* **Instructions for the task**:
Restate, word for word, the lines from the opening line of the data through the line containing "Open the Поиск campaign link", both included, and nothing else.

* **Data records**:
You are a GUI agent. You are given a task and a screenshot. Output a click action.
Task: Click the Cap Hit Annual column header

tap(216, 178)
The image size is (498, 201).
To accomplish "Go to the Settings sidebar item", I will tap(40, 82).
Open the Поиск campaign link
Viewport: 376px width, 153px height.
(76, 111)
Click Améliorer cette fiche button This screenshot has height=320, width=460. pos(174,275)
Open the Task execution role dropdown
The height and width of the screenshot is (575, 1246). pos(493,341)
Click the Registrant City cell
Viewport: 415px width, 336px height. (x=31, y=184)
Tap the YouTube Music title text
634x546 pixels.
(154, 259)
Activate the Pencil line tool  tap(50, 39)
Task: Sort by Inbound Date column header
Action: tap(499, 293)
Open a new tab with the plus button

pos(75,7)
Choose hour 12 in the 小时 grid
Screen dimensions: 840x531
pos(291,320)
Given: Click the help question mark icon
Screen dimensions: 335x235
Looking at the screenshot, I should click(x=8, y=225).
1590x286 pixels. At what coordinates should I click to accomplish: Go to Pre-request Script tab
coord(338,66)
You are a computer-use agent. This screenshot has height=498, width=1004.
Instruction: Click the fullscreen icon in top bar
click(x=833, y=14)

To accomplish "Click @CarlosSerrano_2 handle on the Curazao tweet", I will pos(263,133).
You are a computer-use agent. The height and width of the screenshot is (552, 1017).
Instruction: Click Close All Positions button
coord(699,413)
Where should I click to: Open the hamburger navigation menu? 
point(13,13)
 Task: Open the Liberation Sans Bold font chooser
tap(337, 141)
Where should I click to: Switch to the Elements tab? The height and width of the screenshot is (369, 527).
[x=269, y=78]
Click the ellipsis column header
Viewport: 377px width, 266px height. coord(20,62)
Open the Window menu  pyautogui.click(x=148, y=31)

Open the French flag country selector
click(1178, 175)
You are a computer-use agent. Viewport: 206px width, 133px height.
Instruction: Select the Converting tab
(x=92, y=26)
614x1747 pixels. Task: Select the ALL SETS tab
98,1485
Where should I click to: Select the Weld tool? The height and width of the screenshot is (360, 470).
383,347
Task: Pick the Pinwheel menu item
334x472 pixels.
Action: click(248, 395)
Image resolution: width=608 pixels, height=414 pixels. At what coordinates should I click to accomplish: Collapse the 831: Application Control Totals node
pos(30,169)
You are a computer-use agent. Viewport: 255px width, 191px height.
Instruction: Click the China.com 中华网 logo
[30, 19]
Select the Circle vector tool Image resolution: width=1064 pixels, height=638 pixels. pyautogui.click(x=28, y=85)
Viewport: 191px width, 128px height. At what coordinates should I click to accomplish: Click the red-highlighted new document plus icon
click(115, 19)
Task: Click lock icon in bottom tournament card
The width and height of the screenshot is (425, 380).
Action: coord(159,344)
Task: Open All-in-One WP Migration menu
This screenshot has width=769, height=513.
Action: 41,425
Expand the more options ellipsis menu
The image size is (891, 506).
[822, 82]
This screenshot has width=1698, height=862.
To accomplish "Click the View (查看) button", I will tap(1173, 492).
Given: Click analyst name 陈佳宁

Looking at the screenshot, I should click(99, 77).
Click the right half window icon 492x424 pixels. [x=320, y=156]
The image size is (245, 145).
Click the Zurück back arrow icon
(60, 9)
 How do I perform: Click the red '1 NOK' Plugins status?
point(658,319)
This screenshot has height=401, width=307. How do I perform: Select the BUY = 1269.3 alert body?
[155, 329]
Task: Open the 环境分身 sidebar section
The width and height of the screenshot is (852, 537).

* **Expected answer**:
You are a GUI agent. You are given a task and a screenshot. Output a click action.
Task: Click the Cap Hit Annual column header

tap(216, 178)
The image size is (498, 201).
To accomplish "Go to the Settings sidebar item", I will tap(40, 82).
Open the Поиск campaign link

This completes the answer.